Die Herzogin schritt nun, nach dieser underhofft glücklichen Beseitigung der ersten Interessen, zur Erfüllung ihrer zweiten Regentenpflicht, nämlich wegen der Mörder ihres Gemahls, deren man im Park eine ganze Schar wahrgenommen haben wollte, Untersuchungen anzustellen, und prüfte zu diesem Zweck selbst mit Herrn Godwin von Herrthal, ihrem Kanzler, den Pfeil, der seinem Leben ein Ende gemacht hatte. Inzwischen fand man an demselben nichts, das den Eigentümer hätte verraten können, ausser etwa, dass er auf befremdende Weise zierlich und prächtig gearbeitet war.
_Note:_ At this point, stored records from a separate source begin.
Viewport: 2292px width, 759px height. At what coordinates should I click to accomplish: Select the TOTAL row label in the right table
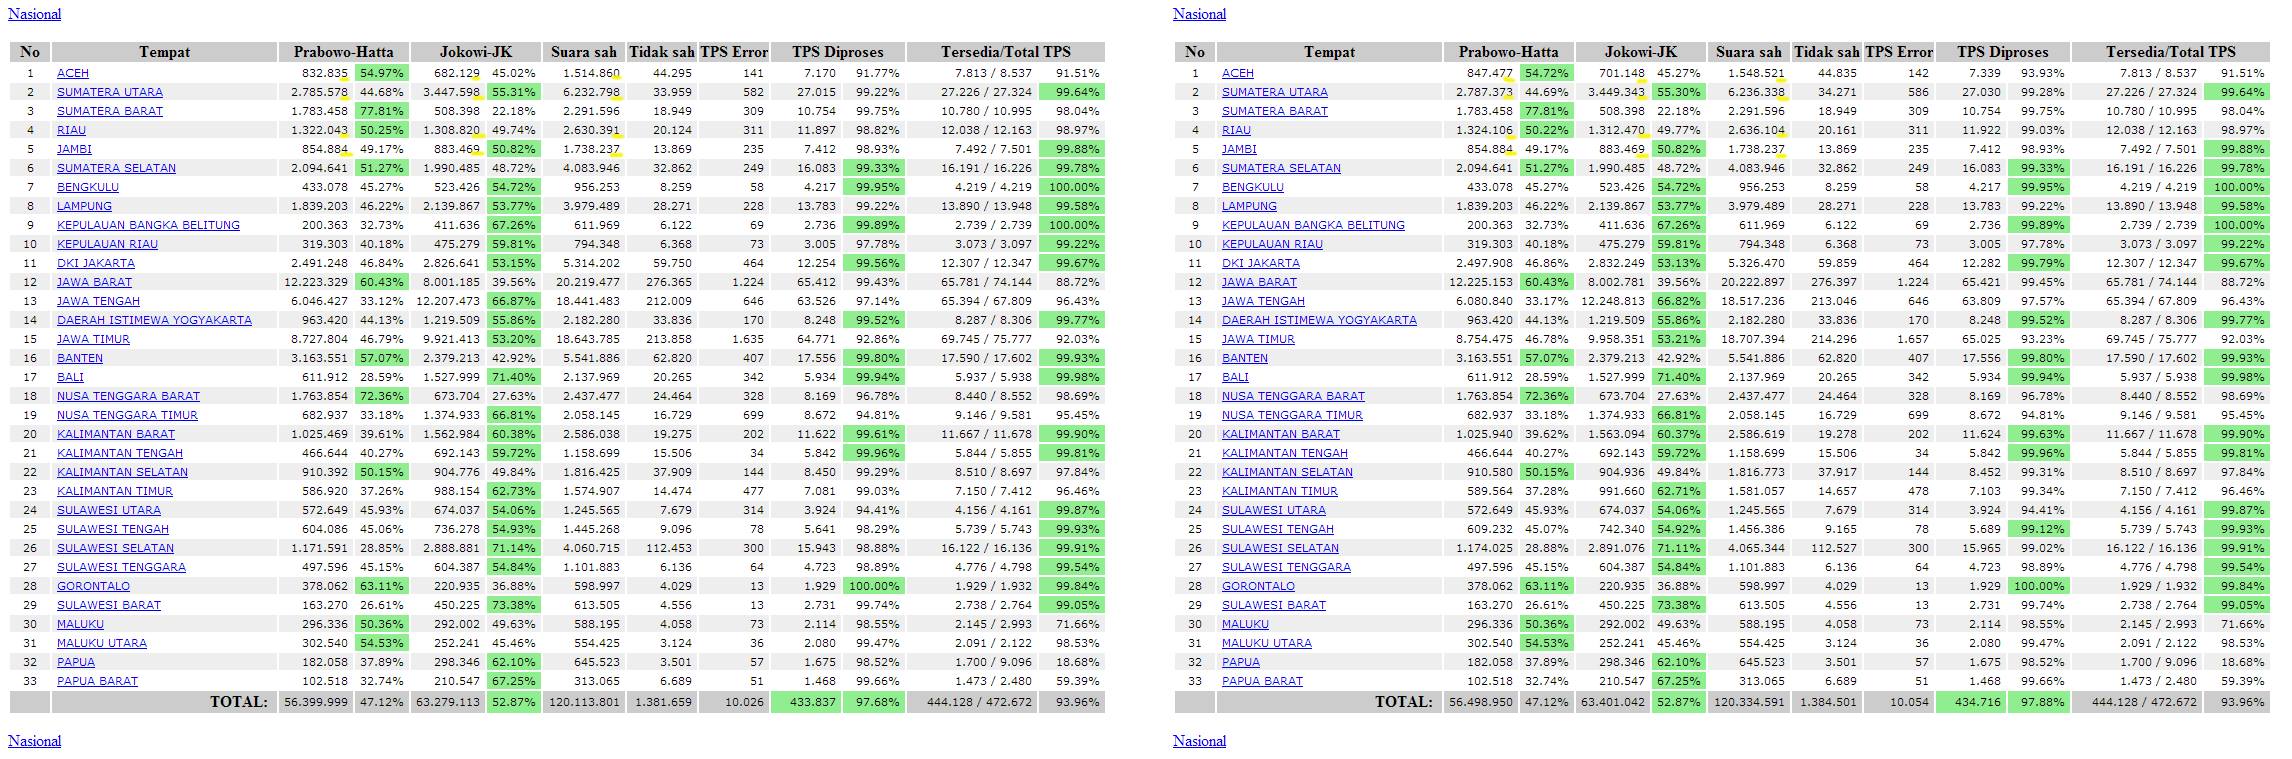click(x=1403, y=702)
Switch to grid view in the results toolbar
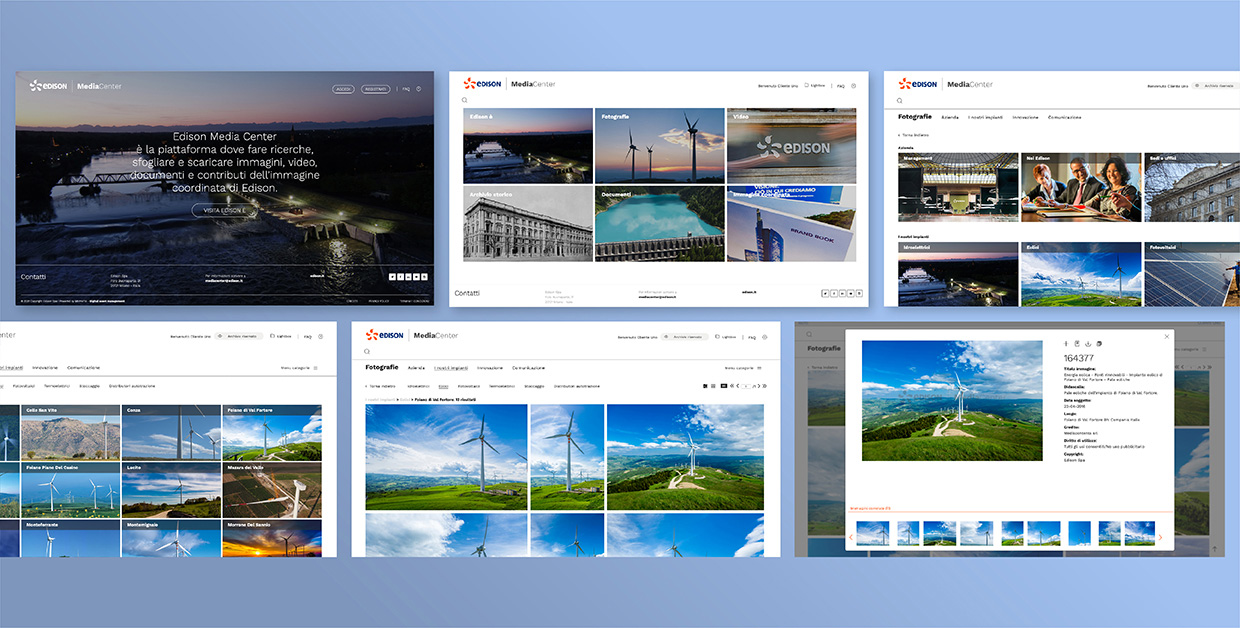 704,385
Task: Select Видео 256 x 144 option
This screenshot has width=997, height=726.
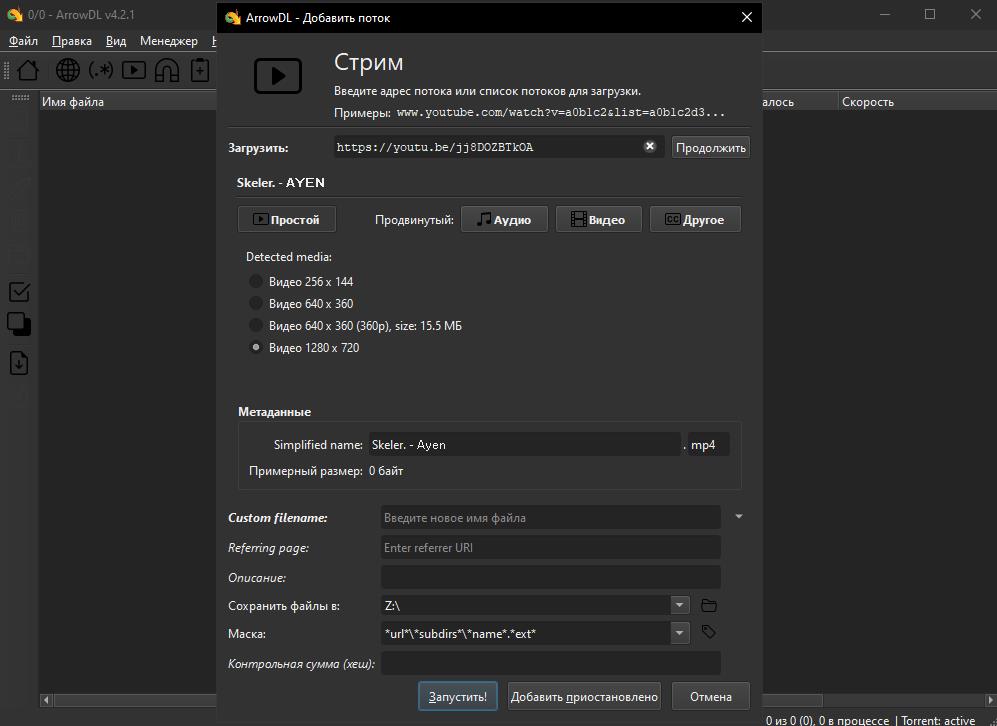Action: click(x=256, y=282)
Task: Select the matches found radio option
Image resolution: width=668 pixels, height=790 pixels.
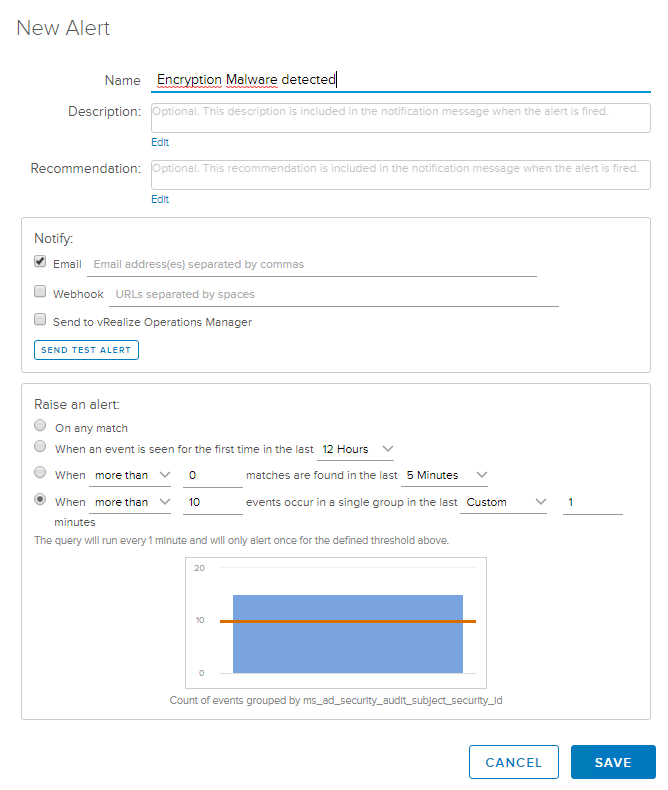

Starke, krause und glänzende Federn steckten in einem Stiel, der, schlank und kräftig, von dunkelm Nussbaumholz gedrechselt war; die Bekleidung des vorderen Endes war von glänzendem Messing, und nur die äusserste Spitze selbst, scharf wie die Gräte eines Fisches, war von Stahl. Der Pfeil schien für die Rüstkammer eines vornehmen und reichen Mannes verfertigt zu sein, der entweder in Fehden verwickelt oder ein grosser Liebhaber von der Jagd war; und da man aus einer, dem Knopf eingegrabenen Jahreszahl ersah, dass dies erst vor kurzem geschehen sein konnte: so schickte die Herzogin auf Anraten des Kanzlers den Pfeil, mit dem Kronsiegel versehen, in allen Werkstätten von Deutschland umher, um den Meister, der ihn gearbeitet hatte, aufzufinden und, falls dies gelang, von demselben den Namen dessen zu erfahren, auf dessen Bestellung er gedrechselt worden war.